Brun’s “Motion to Vacate” was vigorously rejected by Judge Holter in his September 24th Order.

But, Jawnie Hough’s attempts to “coordinate the return of [Meghan] … have been resisted by the Bruns.”  Despite the state court orders, the little girl remains at Red Lake in the custody of Donald Jr.’s parents.

My little girl “is getting her heart broken,” Jawnie Hough told Press/ON.  The Bruns “are not complying with the court order … they’re going to try everything for their own selfish reasons.”

“It’s sad,” added the mother whose child was ripped from her arms by an ex parte tribal court order enforced by the state.  “They are running back to tribal court – it’s not fair up there, it will never be fair for anyone that’s not from there.”  When Jawnie called the Bruns in an effort to get Meghan back, they reportedly told her that they had gone to tribal court and “gotten a restraining order, ‘we’re a sovereign nation’.”

Beltrami County Judge Holter, in his September 24th decision, stresses “fundamental rights,” as well as the state’s “compelling interest and … duty” to provide all of its citizens access to “reliable due process.”

Judge Holter also carefully distinguishes those actions between Red Lake enrollees which have no effects beyond the reservation boundaries, and those which ‘cross the line’ into Minnesota.  He cites Minnesota State Ethical Practices Board v Red Lake DFL Committee, 303 N.W.2d 54 (1981), in which the Minnesota Supreme Court ruled that, “it is also clear that activities, even though originating on the reservation, which cause something to occur beyond the reservation boundaries fall under the jurisdiction of the State courts.”

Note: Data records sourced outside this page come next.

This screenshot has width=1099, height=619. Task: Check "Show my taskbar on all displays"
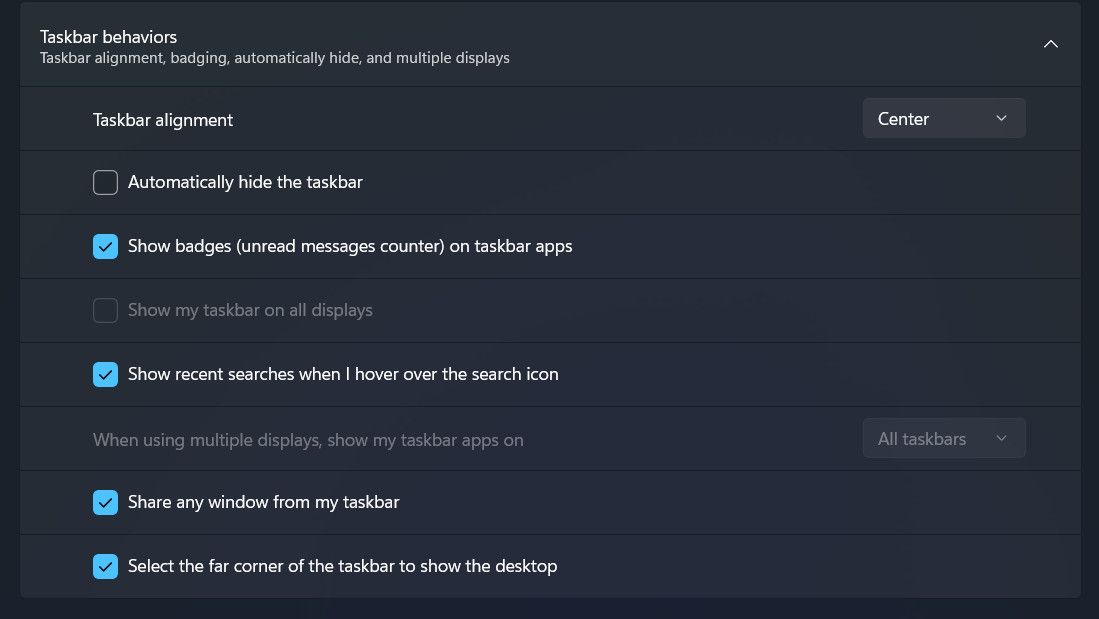click(x=105, y=310)
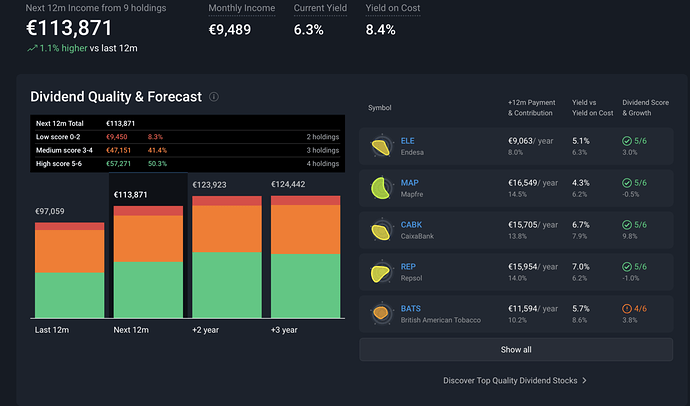Screen dimensions: 690x406
Task: Click the Repsol radar score icon
Action: tap(381, 272)
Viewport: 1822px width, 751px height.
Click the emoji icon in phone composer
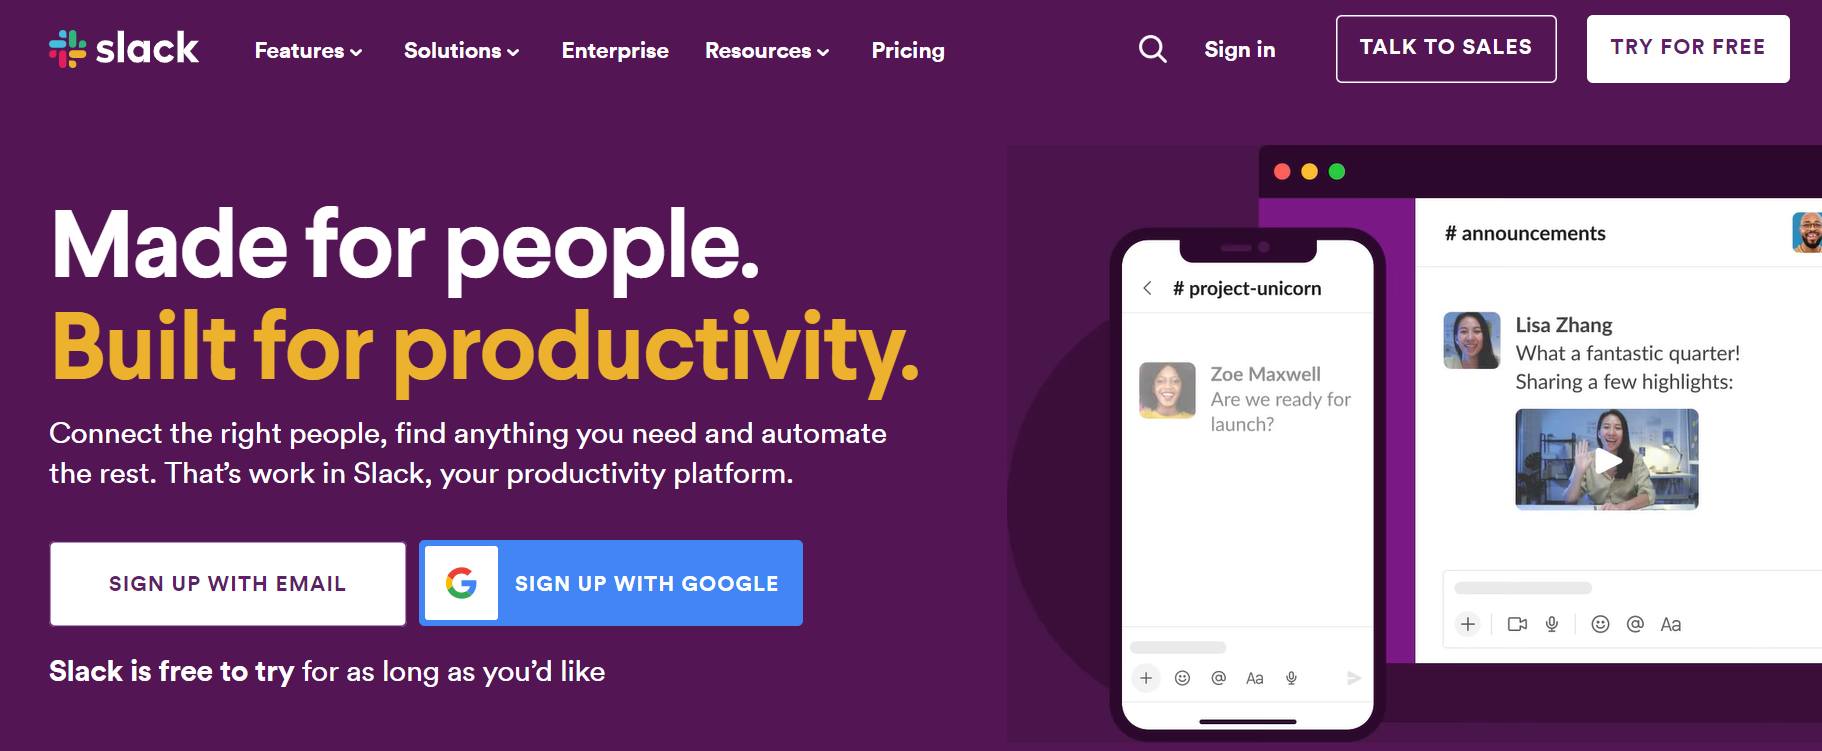pyautogui.click(x=1182, y=678)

In its 1981 ruling finding then-chairman Roger Jourdain in contempt of court for failing to comply with state campaign finance laws when buying off-reservation advertising intended to influence voters in Minnesota elections, the Minnesota Supreme Court pointed out, “that while the activities of the Red Lake DFL Committee may have originated  …  within the reservation boundaries, those activities also extended beyond, affecting persons outside the reservation and, indeed, were intended to do so.”

Similarly, Judge Holter ruled, tribal court decisions affecting Minnesota citizens and their rights off-reservation cannot reasonably be exempt from the “fundamental rights” protected by both the U.S. and Minnesota constitutions.


How much longer until Jawnie Hough and her daughter Meghan are finally beyond the legal nightmare engendered by the Red Lake tribal court?  The deadline for appeal of the Beltrami County court’s order expires in late November, nearly three years after the little girl was torn from her mother’s arms as she cried, “How come I have to go with the cops?  What did I do wrong?”